Predictive Analytics for Smarter City Services

Fellows: Jonathan Auerbach, Michael Castelle, Sarah Evans, Alessandro Panella, Zach Seeskin
Mentor: Matt Gee
Project Partner: City of Chicago, Chapin Hall
[Github Repo]

From transportation to potholes to graffiti to abandoned buildings, city governments are tasked with innumerable responsibilities to keep their residents moving and their neighborhoods safe and thriving. But cities are vast spaces – Chicago alone has around 28,000 city blocks – where multifaceted relationships are the norm.

To operate effectively on this scale, municipalities have traditionally relied on city residents to point out where the problems are. Historically, problem reporting was informal and decentralized – a face-to-face meeting or a call to an official.

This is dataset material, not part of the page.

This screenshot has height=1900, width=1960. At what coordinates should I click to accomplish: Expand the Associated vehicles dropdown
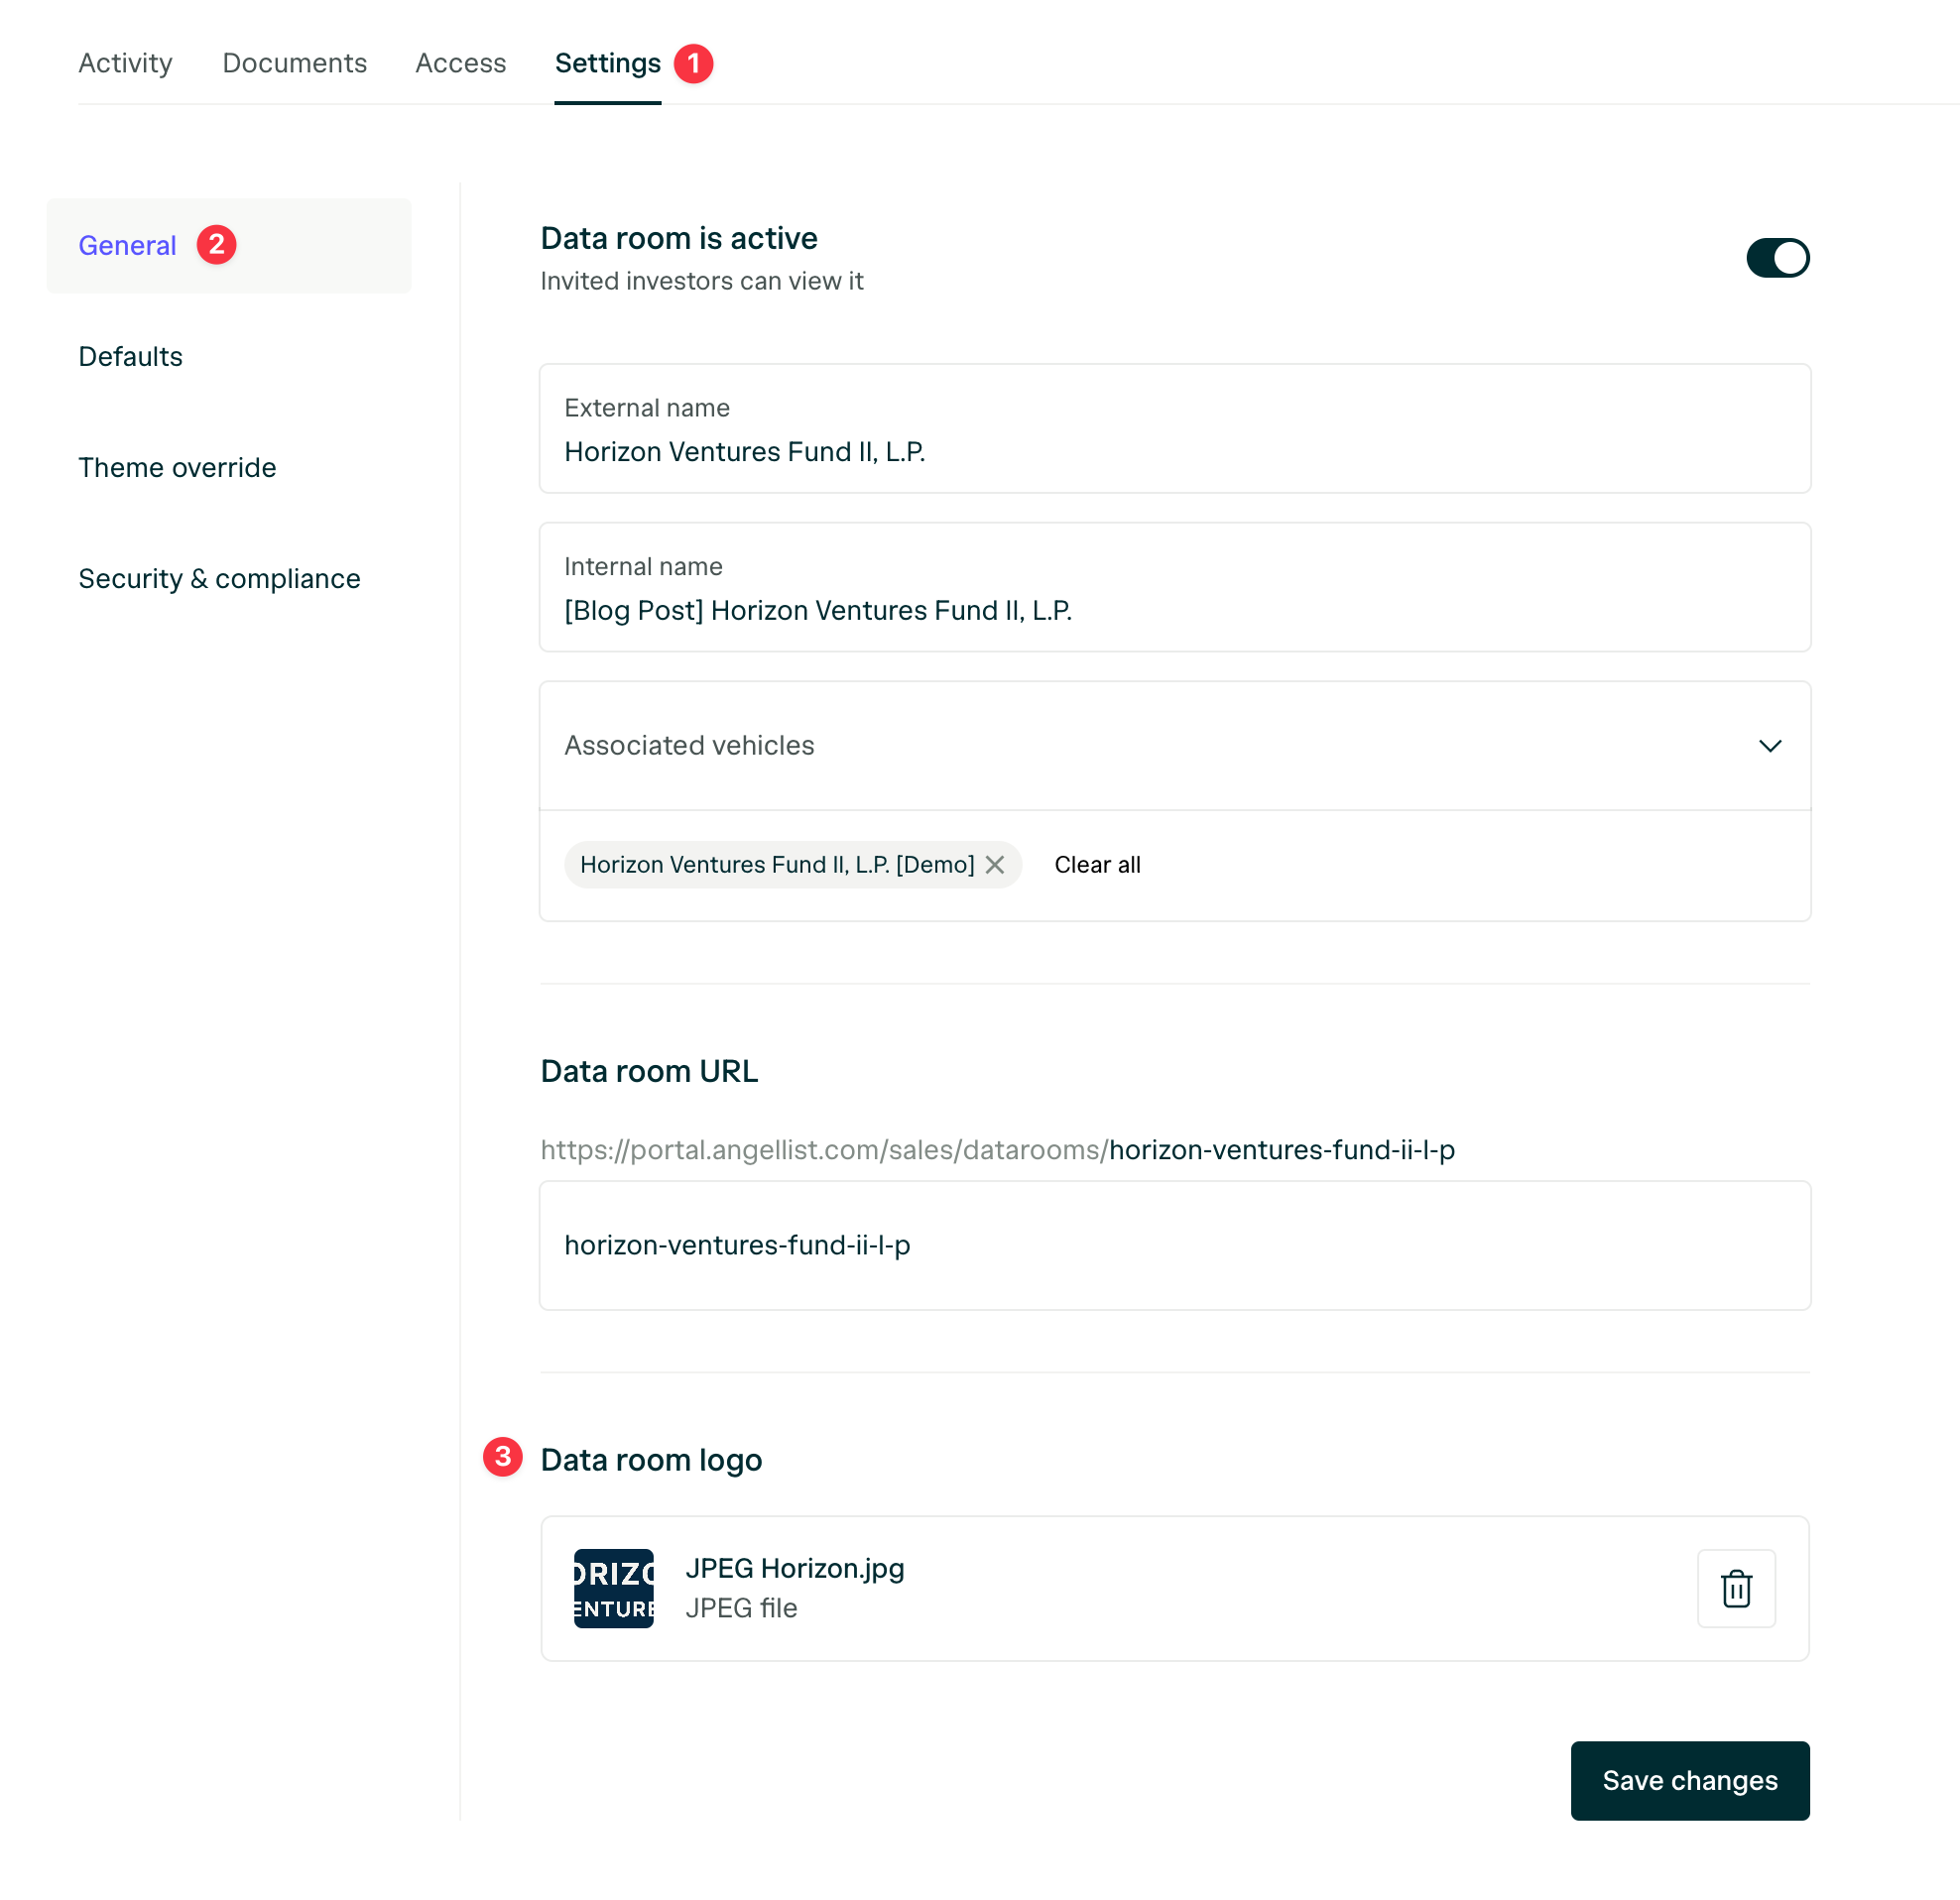1770,746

But in 1999, Chicago changed all that by adopting a comprehensive 311 system that collects information centrally and electronically: residents call a single number to report broken streetlights, unsanitary restaurants, and dozens of other non-emergency problems. As of 2012, residents can now submit reports online.

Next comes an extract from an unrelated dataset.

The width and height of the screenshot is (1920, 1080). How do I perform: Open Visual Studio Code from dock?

This system streamlined how government receives and responds to issues. And it created a wealth of data about the location and type of problems all across the city. That’s some Big Data.

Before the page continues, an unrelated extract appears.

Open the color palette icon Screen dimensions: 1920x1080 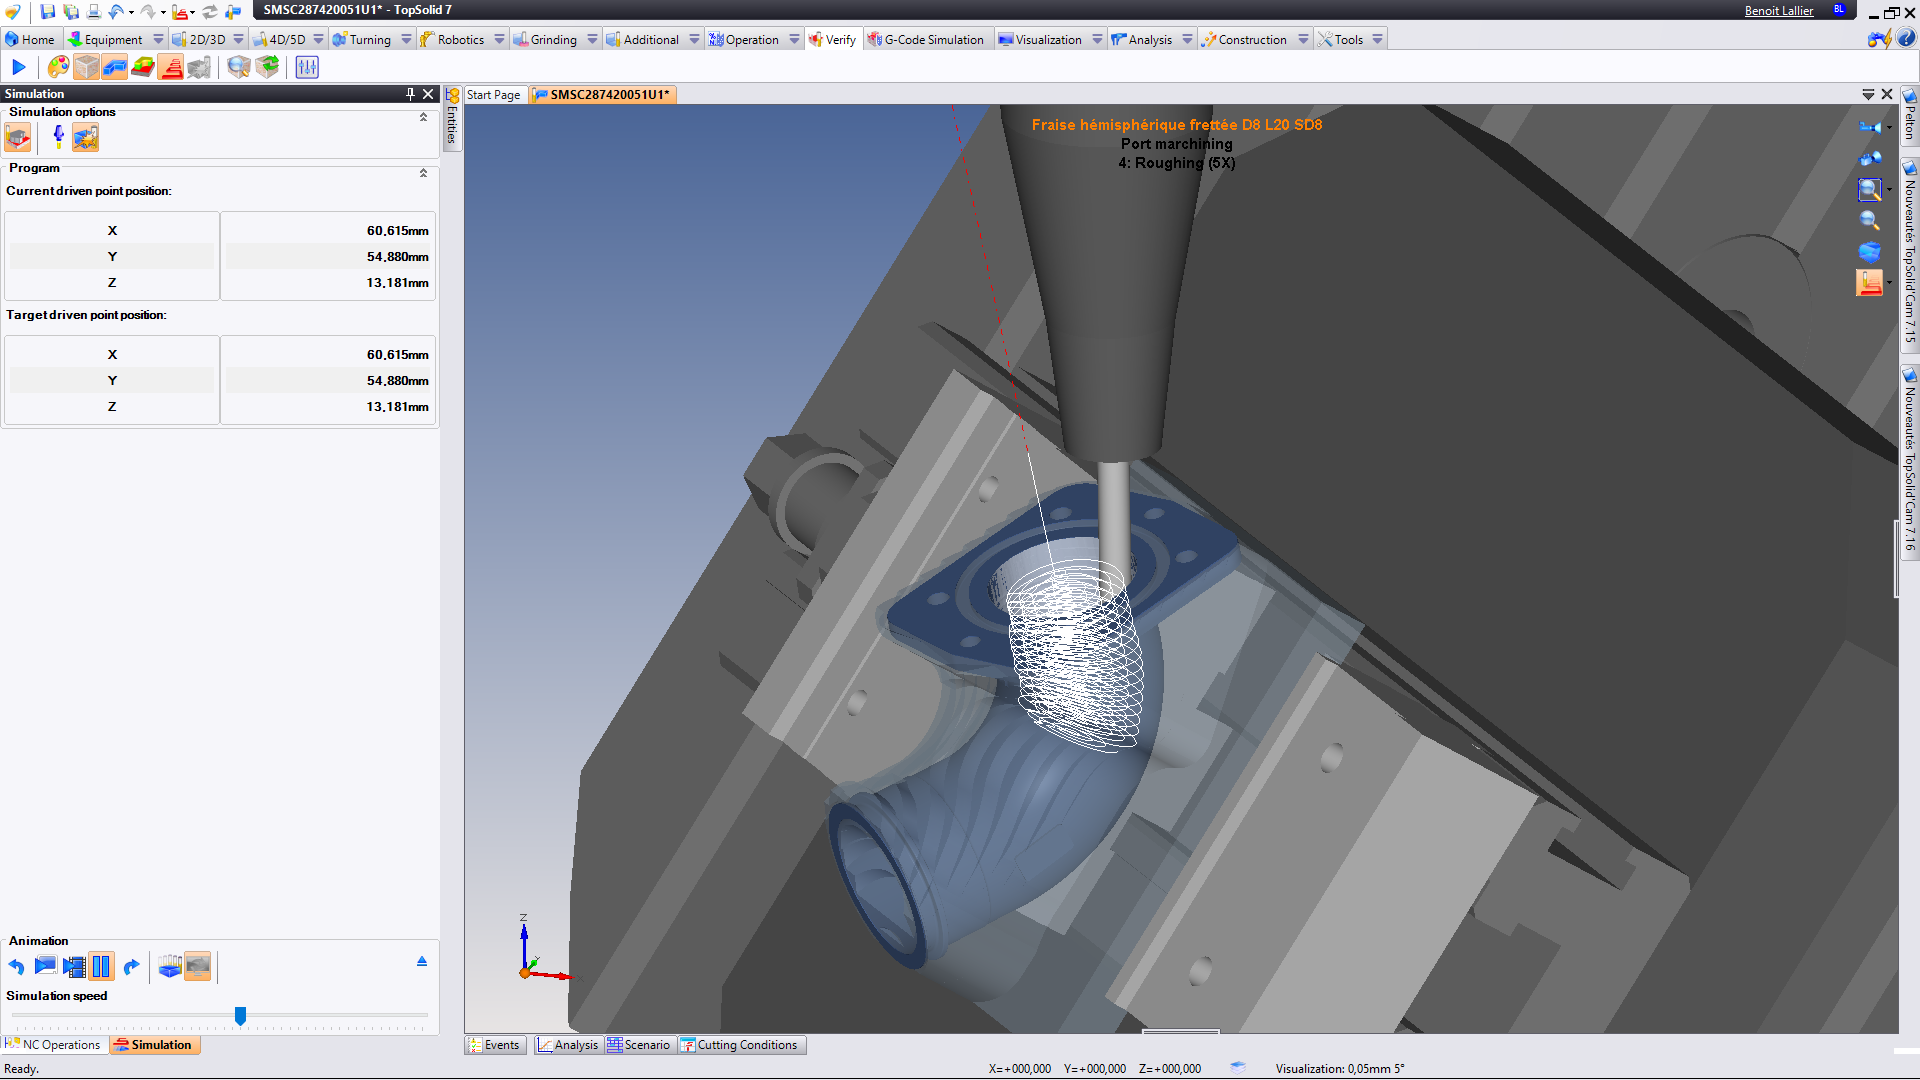[x=58, y=67]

Today, the City of Chicago is harnessing this data to make city services even smarter. By using predictive analytics, they’re beginning to react to problems faster – and to anticipate them before they happen.

The University of Chicago and Chapin Hall worked with the City to build on this analytics work. Our fellows analyzed 311 data, predicting when and where graffiti, potholes, and other problems are likely to occur. Working with Chapin Hall at the University of Chicago, fellows built analytics models that can be used to prevent problems and deliver city services more proactively.